A complete implementation of such medical cloud application may incorporate other cryptographic primitives and techniques to either enhance its efficiency or functionalities. The complexity of search time for our proposed SCF-PEKS is O(n), where n is the number of encrypted EMRs stored in the medical cloud for a particular medical practitioner. To improve the search efficiency, we may incorporate the hybrid-indexed search method proposed in [33]. The hybrid index consists of a static index and a dynamic index. If a keyword is queried for the fist time, the hybrid-indexed search refers to the static index for searching the encrypted EMRs. While, the dynamic index is used for searching EMRS associated with a keyword that has been queried before. We note that the trapdoor which used as the dynamic index in [33] is deterministic. Therefore, the hybrid-indexed search method in [33] cannot be directly applied to our SCF-PEKS scheme that generates a probabilistic trapdoor. In addition, we may consider to apply the techniques proposed in [6, 14, 36, 37] to combine the public key encryption (PKE) of the EMRs with our SCF-PEKS. We plan to investigate on how to tweak all these techniques to suit our proposed SCF-PEKS scheme for implementing a real-life application in future.

Conclusion

In this paper, we proposed a very efficient SCF-PEKS scheme that is secure against chosen keyword and ciphertext attacks, and keyword guessing attacks based on the QDBDH, DBDH, and HDH assumptions in the standard model. Our proposed SCF-PEKS scheme is suitable to be used for searching encrypted EMRs in a medical cloud environment which involves mobile devices or client platforms with constrained system resources.

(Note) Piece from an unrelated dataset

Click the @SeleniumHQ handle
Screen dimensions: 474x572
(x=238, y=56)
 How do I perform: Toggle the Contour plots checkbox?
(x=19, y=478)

There are several open problems related to this research. First, the construction of both Fang et al. [20] and our proposed SCF-PEKS schemes require pairing operations, it would be good if an IND-KGA secure SCF-PEKS scheme can be constructed without using pairing operations. Second, it is worth to investigate on constructing an efficient SCF-PEKS scheme in a stronger security model, such as the malicious server generates her public key and secret key by herself in the security model.